Three London Theatres
Battersea Arts Centre, Palace Theatre and Hammersmith Lyric
(Photos/words © urban75, 1st February, 2007)
It's been a luvvy month for us as we've been to no less than three theatre productions in a single month. Here's some pics backed up with a bit of history. Interesting to note that no less than two of the three theatres featured here only narrowly avoided demolition in the 1960s.
Battersea Arts Centre
The Arts Centre is in a Grade II listed building which formerly served as Battersea Town Hall. Opened in 1893, the building served as council chambers for over 70 years.
Used as a recruiting station during both world wars, the building was earmarked for demolition in 1967 by some fuckwit of a planner, but thankfully protests by the local community stopped that idea in its tracks.
Battersea Arts Centre
Interior detail, Battersea Arts Centre.
Cafe/bar, Battersea Arts Centre.
Interesting bee mosaic floor in the entrance to Battersea Arts Centre.
We'd gone to see Rapunzel by the Kneehigh Theatre Company, a production described by The Independent as a, "marvellously multi-layered seasonal show.".
The audience sat around a central stage.
Illuminated cubes outside the theatre.
Palace Theatre
Located near the intersection of Shaftesbury Avenue and Charing Cross Road at Cambridge Circus, the 1,400 capacity Palace Theatre was commissioned by Richard D'Oyly Carte in the late 1880's to a design by Thomas Collcutt.
Opening in January 1891 as the Royal English Opera, a lavish production of Arthur Sullivan's Ivanhoe saw all the stops being pulled out, but proved uneconomic.
Renamed as the 'Palace Theatre of Varieties' after Carte flogged off the building within a year, the name was finally changed to The Palace Theatre in 1911.
At the end of the last century, the theatre saw two almighty runs in the shape of Jesus Christ Superstar and Les Misérables, with the latter notching up an eighteen year run before transferring to the Queen's Theatre in April 2004. It went on to become the longest running musical in the world.
Entrance view.
Main lobby, resplendent in marble.
View of Cambridge Circus from the Gent's second floor toilet!.

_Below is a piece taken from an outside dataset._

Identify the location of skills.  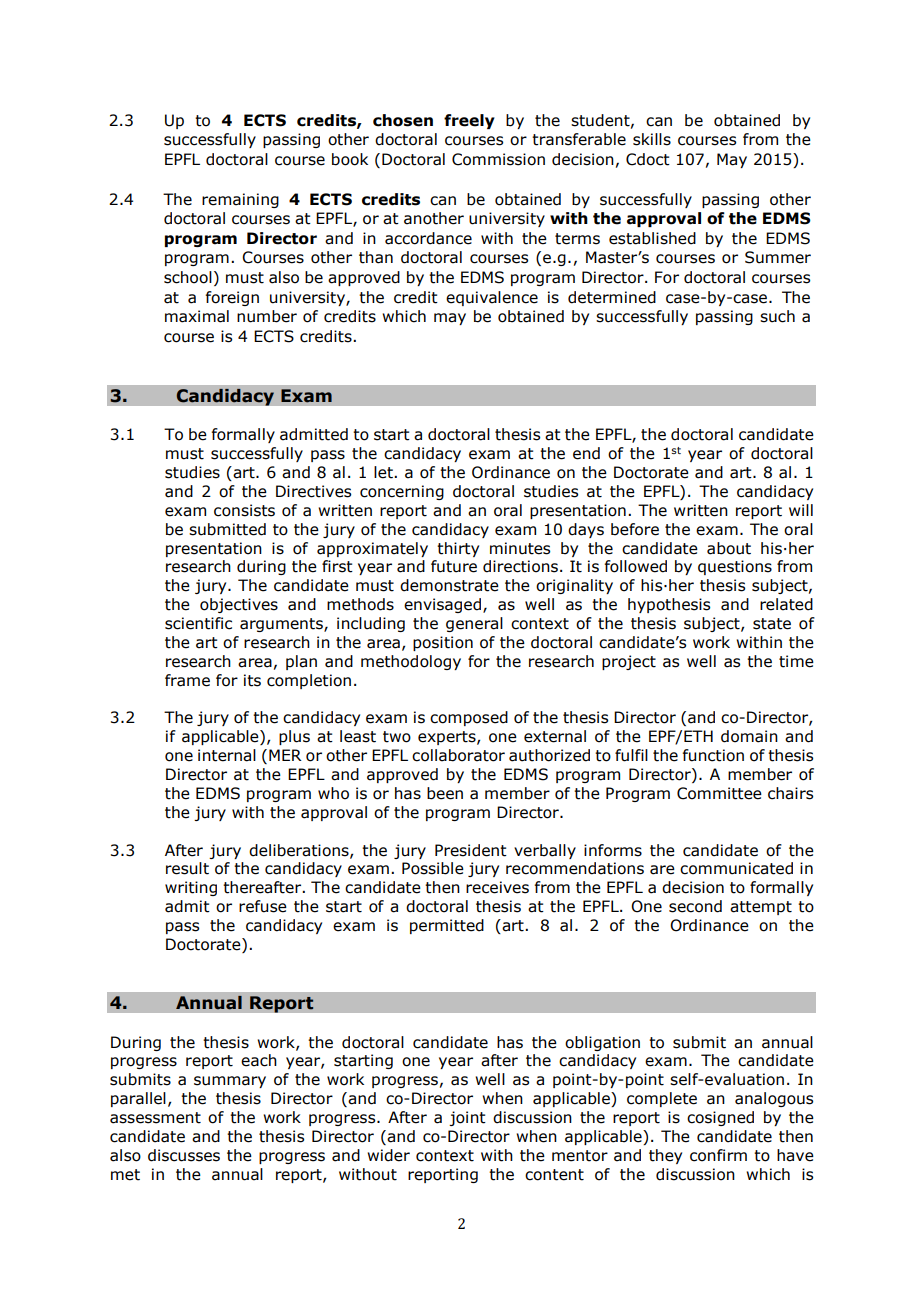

Looking down at the stage from the upper circle. We saw Monty Python's Spamalot, which won us over with its sheer enthusiasm, energy levels and outright bonkers-ness.
Hammersmith Lyric
Modern frontage to the Hammermith Lyric theatre, London.
Cafe, Hammermith Lyric theatre.
Inside view of Frank Matcham's Victorian feast of ornate fin-de-siecle gilt and velvet. Opening in 1895, the theatre was built as an intimate opera house (the orchestra pit still exists).
In Edwardian times, the Lyric was noted for it vaudevilles, melodramas and spectacular Christmas pantomime, but by the end of the First World War its fortune had declined considerably.
The actor-manager Nigel Playfair managed to bring the Lyric back to life in the 1920s, reinventing the theatre as a fashionable venue, but by 1966 the theatre went dark.
Predictably, demolition was scheduled until public support led to a huge reconstruction and reopening of Matcham's original theatre in 1979.
Interior detail.
Applause at the end of Kneehigh's production of Shakespeare's Cymbeline at the Hammermith Lyric.
Concrete-tastic pedestrianised area outside the theatre.